Thanks to a mini conversation with my friend Becky on Twitter, we are talking about different perspectives. It actually started off talking about weather, and then I suggested we trade lives and that’s how the conversation started. I told her after a day in my shoes, her perspective will probably change. Then we got on the subject about how I’ve always thought that if I was ever taught to walk on my own (which will never happen) that I’d fall and break something and I’d never be able to walk again. Sadly, I had members of family keeping this thought inside my head and has never really left. I’d like to walk on my own, but with my own feet. The ones I have now. I had an option of having surgeries on my feet years ago, but it was ALWAYS my desicion, which was nice since I was so young and I never wanted them changed even thinking of everybody else and seeing them walk, run, and other things.

The reason why I kept my feet the way they are is simple.

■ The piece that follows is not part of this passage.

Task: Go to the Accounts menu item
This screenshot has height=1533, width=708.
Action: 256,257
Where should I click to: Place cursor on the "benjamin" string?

If I had surgery on my feet I’d probably loose my abilities with my feet. Meaning, the writing, drawing, driving, and everything I know how to do now. So that actually was my real reason to keep my feet. As much as I hate learning new things to do with them. They do let me do things and I don’t always have to ask people to do the things I do on a daily basis. I don’t regret not having the surgery or surgeries. After I had my back surgeries, I went back to walking with the walker and found it a waste of time because I realized I wasn’t really walking. I was sitting in a machine that had wheels and was just uncomfortable and rough on my feet. I couldn’t use it on carpet and couldn’t wear shoes or socks because I couldn’t get enough strength to go forward. It was always weird, and for some reason I always thought I’d be taller if I walked. I was wrong, It was a real wake up call for me.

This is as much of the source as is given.